東京である程度成功したら地元に戻って欲しいと思う。

しかし息子は地元に戻ってこない。
それは、地元の名所を教えていないからである。
生まれた土地の、綺麗な空気や人懐っこい人情にも触れず、
美味いものも酒も飲まずに人生を全うする。

地方巡業のおりに名所を巡っていると、土地の人々との交流ができる。
旅の終わりには愛着を感じて、また来ようと思う。
今度はあそこにも回ろうみたいな欲も出てくる。

青年時代に東京を捨てた人の多くはこういう感覚がないのだと思う。
それは俺の両親を見ても明らかで、宇佐神宮や糸崎神社の話が出たことはない。

話は戻って、やましょうは、小五の時にベーマガを読んでゲームを作っていた。ところが、入った大学の学部には当時、情報系の授業がなかった。
バイト先が就職先になって、地元の学習塾の社員になった。
29歳の時に「やっぱりやりたいことがしたい」と思いプログラマーになったという。

それに対して俺は、親に勧められて学習塾というチートを使って、またストレスでしかない時代を送る。

無目的のまま、暁星に入り、何もやりたいことがないまま早稲田を出た。そんな時に松瀬に誘われて、i-modeコンテンツ開発の会社を作った。
たまたまやってみた仕事がはまったというわけだ。

俺が忌み嫌う学習塾を、彼が携わっていたというのは皮肉なものである。
今こうして、お互い好きな仕事についているというのは有り難い話であるが、それにはお互い遠回りをしたものだ。

今はやりたいことがあれば、調べるツテもあるし、リーズナブルな代替え手段もあり、経済的理由で目指せないということの方が少なくなってきている。

このような時代の中で、友達や先輩、地元の人、親たちとのコミュニケーションが断絶される「いい大学に入っていい会社に入る」というモノレールはリスクでしかない。

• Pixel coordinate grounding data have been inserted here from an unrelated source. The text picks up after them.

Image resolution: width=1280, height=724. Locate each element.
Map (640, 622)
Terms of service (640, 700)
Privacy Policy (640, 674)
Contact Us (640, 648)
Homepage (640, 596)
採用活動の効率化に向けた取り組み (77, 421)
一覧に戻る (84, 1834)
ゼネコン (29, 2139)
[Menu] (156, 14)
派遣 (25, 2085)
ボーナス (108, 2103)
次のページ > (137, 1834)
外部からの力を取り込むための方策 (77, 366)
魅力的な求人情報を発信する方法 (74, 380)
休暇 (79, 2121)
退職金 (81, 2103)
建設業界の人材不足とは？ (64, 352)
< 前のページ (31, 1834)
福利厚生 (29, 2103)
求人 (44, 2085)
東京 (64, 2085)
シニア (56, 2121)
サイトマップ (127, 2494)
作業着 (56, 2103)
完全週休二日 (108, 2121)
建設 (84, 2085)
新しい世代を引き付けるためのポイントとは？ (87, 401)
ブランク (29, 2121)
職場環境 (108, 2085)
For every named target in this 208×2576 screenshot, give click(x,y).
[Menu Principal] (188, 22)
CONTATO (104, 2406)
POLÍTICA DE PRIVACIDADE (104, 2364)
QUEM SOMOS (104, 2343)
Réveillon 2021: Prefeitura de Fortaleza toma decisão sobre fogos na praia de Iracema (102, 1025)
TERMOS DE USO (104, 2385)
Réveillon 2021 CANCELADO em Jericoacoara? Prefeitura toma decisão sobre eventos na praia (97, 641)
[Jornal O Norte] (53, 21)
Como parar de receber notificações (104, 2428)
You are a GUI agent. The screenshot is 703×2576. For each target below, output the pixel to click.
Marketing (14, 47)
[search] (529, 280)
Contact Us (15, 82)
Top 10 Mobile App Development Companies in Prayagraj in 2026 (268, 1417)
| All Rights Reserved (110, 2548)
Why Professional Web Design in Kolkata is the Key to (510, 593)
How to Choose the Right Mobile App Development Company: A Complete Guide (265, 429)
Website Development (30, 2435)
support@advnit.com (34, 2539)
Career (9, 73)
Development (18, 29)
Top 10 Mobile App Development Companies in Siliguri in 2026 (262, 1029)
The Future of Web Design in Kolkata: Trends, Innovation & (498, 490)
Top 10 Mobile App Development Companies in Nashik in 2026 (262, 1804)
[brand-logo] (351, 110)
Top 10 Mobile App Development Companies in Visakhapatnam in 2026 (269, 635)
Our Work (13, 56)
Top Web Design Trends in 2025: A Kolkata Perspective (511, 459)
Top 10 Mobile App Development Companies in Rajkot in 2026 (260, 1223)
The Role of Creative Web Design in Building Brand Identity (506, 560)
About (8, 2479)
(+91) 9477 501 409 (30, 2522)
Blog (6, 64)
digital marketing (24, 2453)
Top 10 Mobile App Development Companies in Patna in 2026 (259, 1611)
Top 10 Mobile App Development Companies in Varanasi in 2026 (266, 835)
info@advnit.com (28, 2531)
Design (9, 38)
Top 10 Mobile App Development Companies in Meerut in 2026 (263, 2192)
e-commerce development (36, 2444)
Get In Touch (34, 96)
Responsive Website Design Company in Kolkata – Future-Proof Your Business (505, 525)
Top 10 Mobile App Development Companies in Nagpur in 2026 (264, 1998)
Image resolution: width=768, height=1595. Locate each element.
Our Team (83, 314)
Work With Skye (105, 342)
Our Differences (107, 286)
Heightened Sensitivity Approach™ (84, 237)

いまの学生たちの親や先生は、デジタルリテラシーがとても低い。そんな中で育つから、学歴に関係なく、ITとの接点が失われる。

やりたいことがあれば、自ずとITとの接点が生まれるのが今の時代なのに、彼らは若くして生きた化石となっている。

なるほど、こういうわけで、日本はIT分野で出遅れているのかと合点があった。

親のお前こそ、人生100年時代の後半戦を「やりたいこと」で過ごすことに集中せよと言いたい。子供は子供同士でなんとかするのだから。

PS)「純粋に学問をやりたい」とか、自分の意志で「塾にはいりたい」という子供の場合の話ではないことを断っておく。やっぱり学問は大切だという親もまたそれはそれでいい。ご自由に。